Hagen. (Red.) Hagens Zukunft geht jeden in dieser Stadt an – um dies deutlich zu machen, wird der sperrige Begriff Stadtentwicklungskonzept (ISEK) durch den neuen Titel „HAGENplant 2035“ ergänzt.

Durch den Titel wird deutlich, dass sich alle bei den im Rahmen des Konzeptes vorgesehenen Veranstaltungen und Prozessen aktiv beteiligen können, um die Zukunft ihrer Stadt vorzuzeichnen. Der erste Schritt, mit dem dies geschieht, sind die sogenannten Fachforen. Das Fachforum „Arbeit, Wirtschaft und Tourismus“ bildete bereits den Auftakt.

Fünf Foren

Insgesamt sind fünf Veranstaltungen im ersten Halbjahr 2018 vorgesehen. Das Fachforum „Bildung, Soziales, Sport und Kultur“ findet am Mittwoch, 7. März, und das Fachforum „Freizeit, Freiraum und Umwelt“ am Donnerstag, 8. März, statt. Am Mittwoch, 14. März, schließt sich das Fachforum „Verkehr und Mobilität“ an. Das fünfte Fachforum „Wohnen und Städtebau“ wird zeitlich etwas nach hinten geschoben, da der ISEK-Prozess eng mit dem Aufstellungsprozess des Handlungskonzeptes Wohnen verwoben ist und besonders mit den dort entwickelten wohnungspolitischen Ziele in Einklang stehen muss.

Im zweiten Halbjahr ist vorgesehen, dass die Teilnehmer der ersten Runde sich noch einmal im Rahmen eines integrierten, gemeinsamen Forums zusammen finden.

Strategische Ziele

In der ersten Runde der Fachforen sollen gemeinsam mit den geladenen Fachexperten Ideen entwickelt und eine umfassende Diskussion über strategische Ziele der Hagener Stadtentwicklung geführt werden. Die Entwurfsfassung der strategischen Ziele basiert ausschließlich auf gutachterlichen Annahmen der beauftragten Planungsbüros (auf der Internetseite www.plan-portal.de/hagen werden alle neuen Entwicklungen veröffentlicht) und soll durch die Fachforen um die Fachperspektive ergänzt und durch diese weiterentwickelt werden. Der Entwurf ist offen für Kritik und weitere Impulse und wird kontinuierlich fortgeschrieben. Im nächsten Beteiligungsschritt soll auch durch die Beteiligung der breiten Öffentlichkeit eine Weiterqualifizierung der Entwurfsfassung erfolgen.

Leben in Hagen

Interessierte sollten sich schon einmal den Termin des HagenForums am 17. April vormerken. Das Forum wird zwischen 18 und 21 Uhr im Ratssaal des Rathauses stattfinden und Antworten auf die Frage „Wie wollen wir zukünftig in Hagen leben und arbeiten?“ suchen.
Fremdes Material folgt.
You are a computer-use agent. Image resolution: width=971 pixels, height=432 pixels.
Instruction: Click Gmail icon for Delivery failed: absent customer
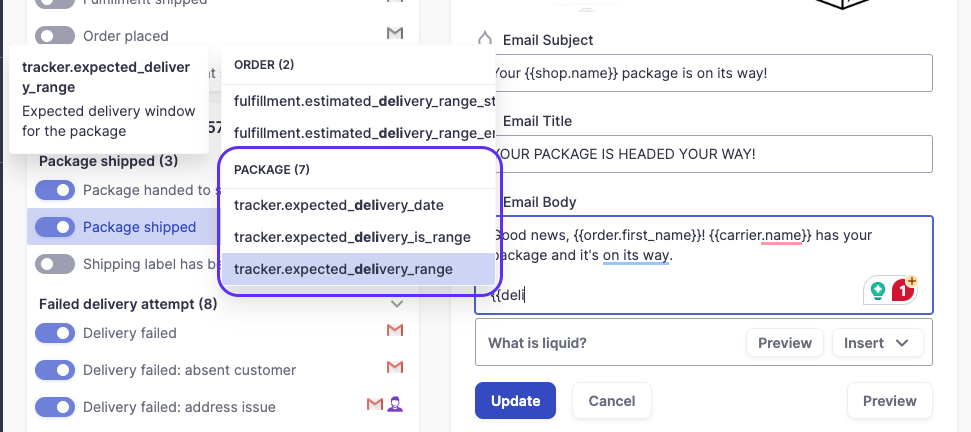click(395, 368)
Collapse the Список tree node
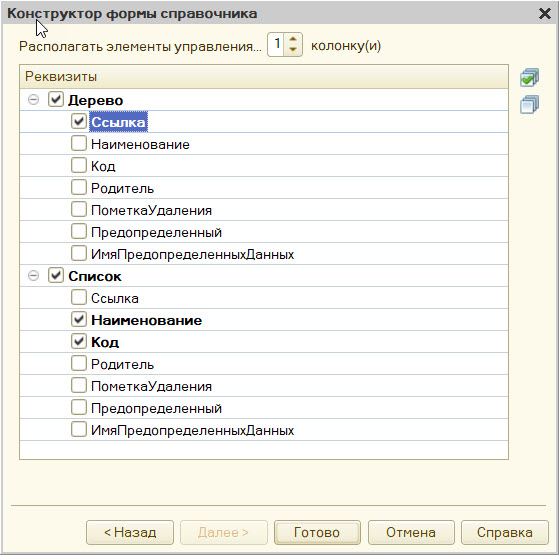 click(34, 276)
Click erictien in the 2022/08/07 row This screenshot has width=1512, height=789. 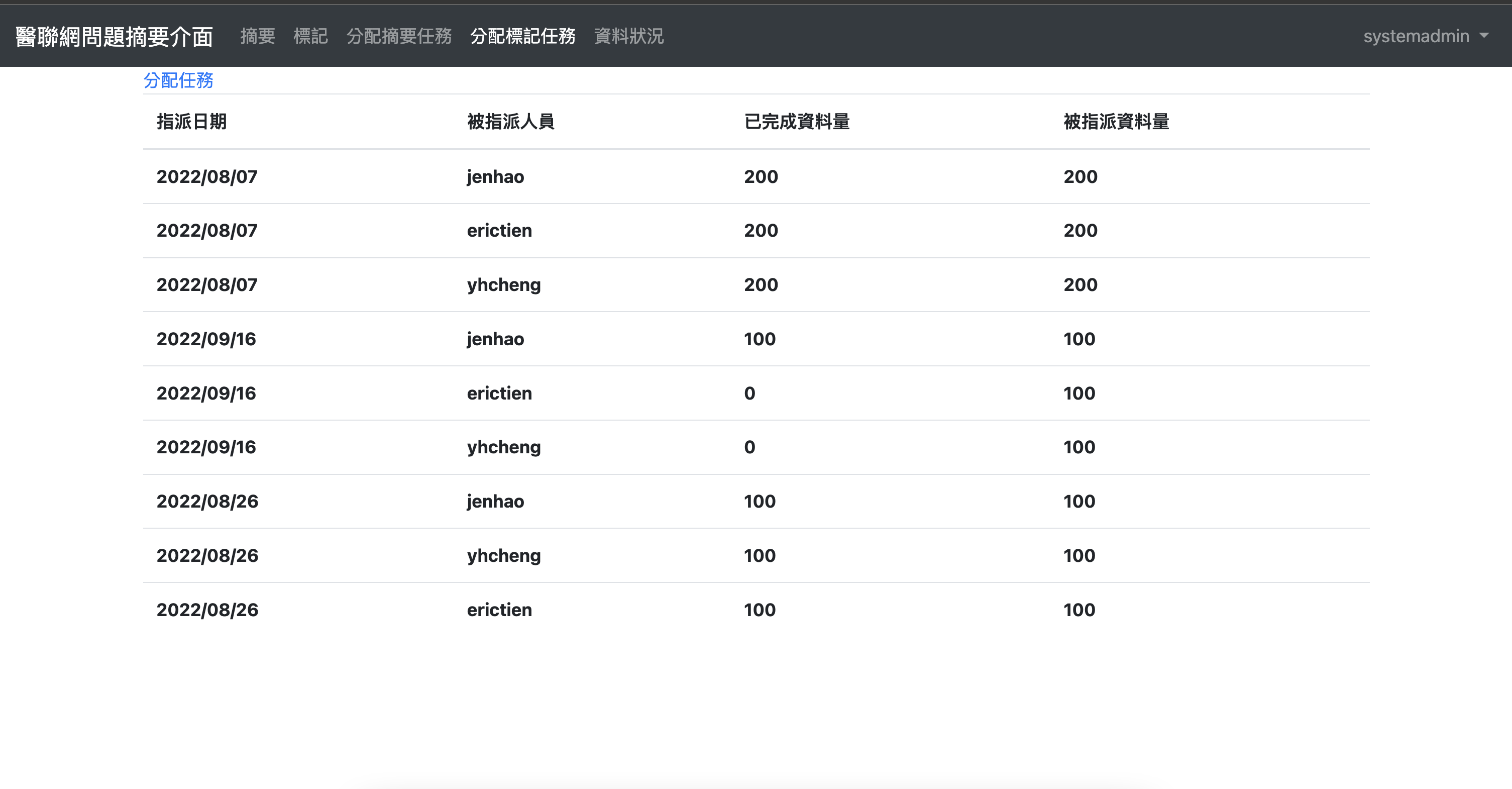click(499, 231)
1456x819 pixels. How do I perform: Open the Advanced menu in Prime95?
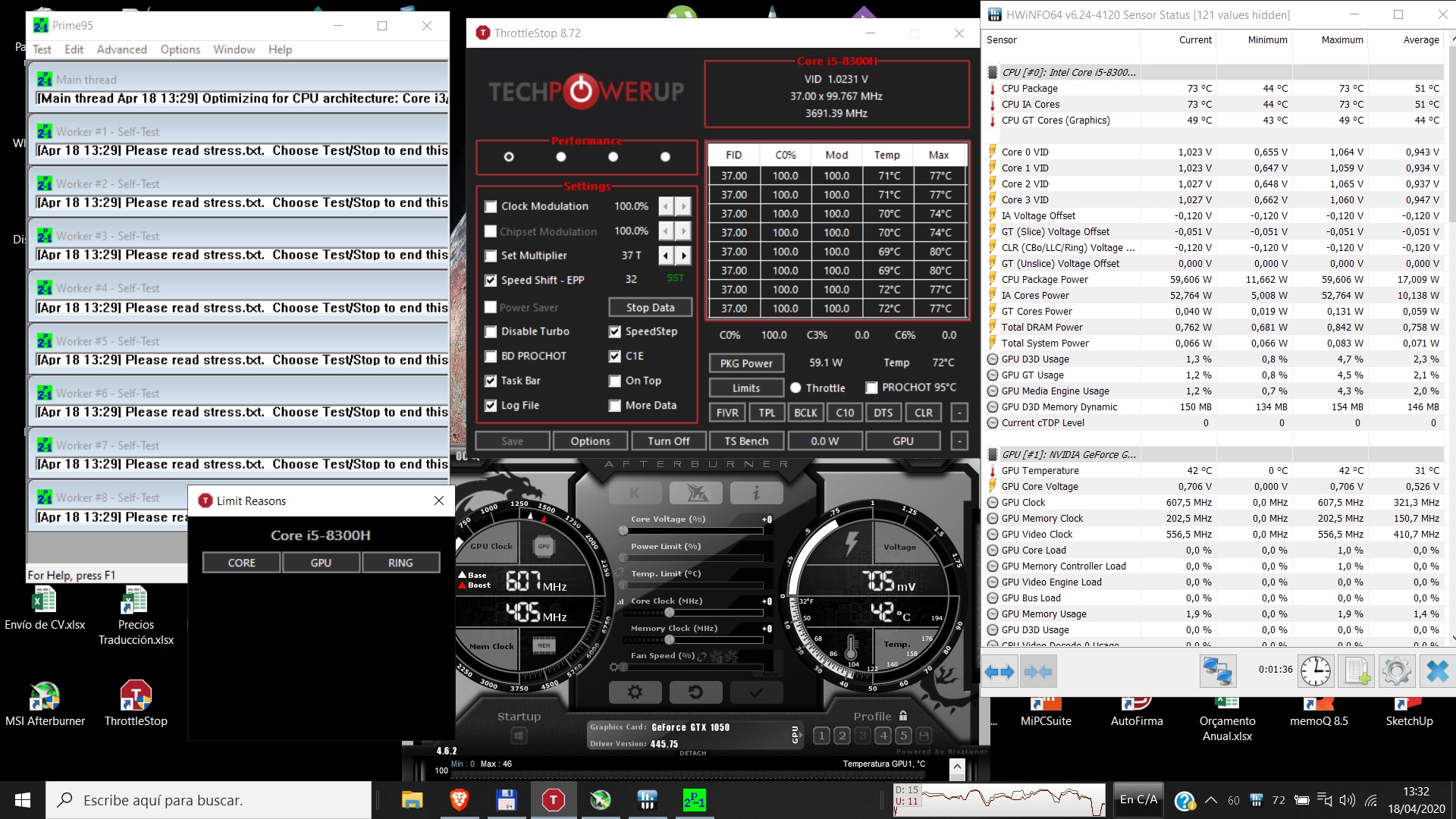pyautogui.click(x=121, y=49)
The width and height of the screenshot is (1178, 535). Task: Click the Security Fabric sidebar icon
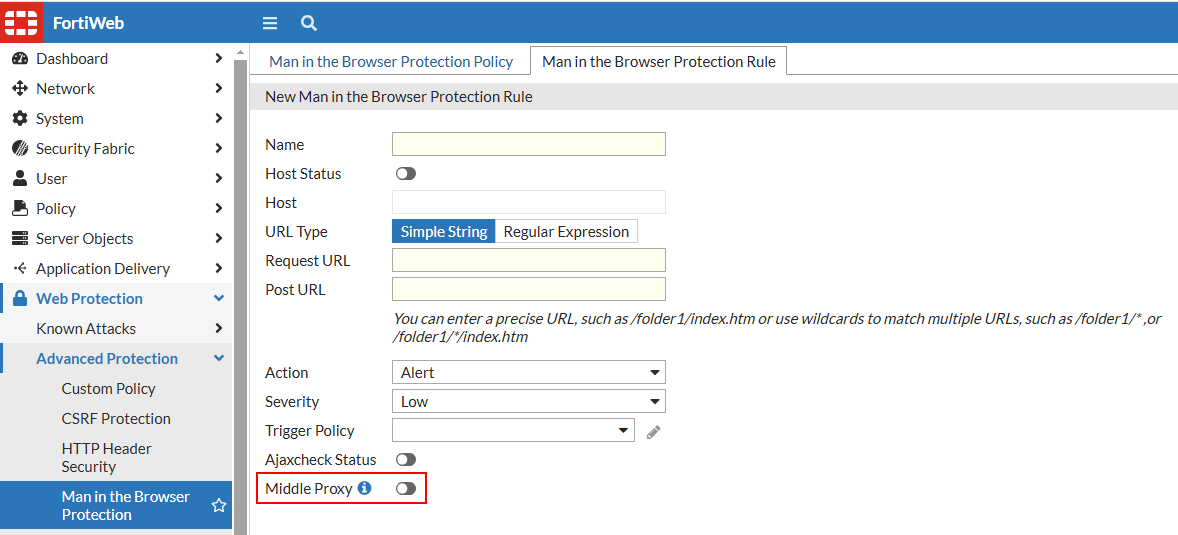click(19, 149)
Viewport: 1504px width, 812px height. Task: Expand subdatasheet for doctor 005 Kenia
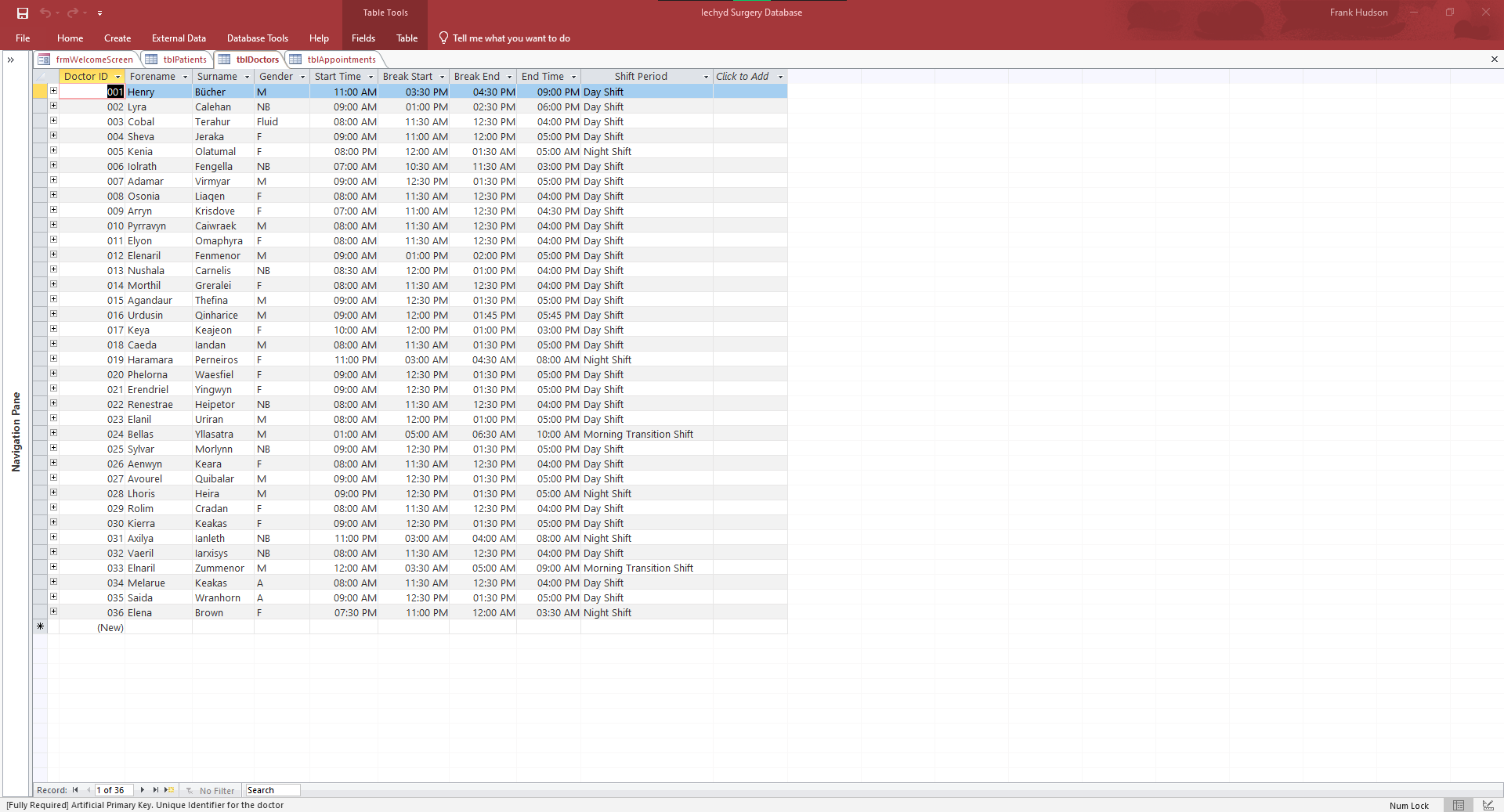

Ziel ist es, an diesem Tag und im weiteren Prozess ein gemeinsames Bild der Zukunft zu entwickeln. Ein Bild, das den wünschenswerten Zustand Hagens für die kommenden 15 bis 20 Jahre zeigt.

Parallel zum Hagen-Forum beginnt eine Onlinebeteiligung. Im Juni geht es dann in die Stadtbezirke, um mit den Bürgern vor Ort ins Gespräch zu kommen.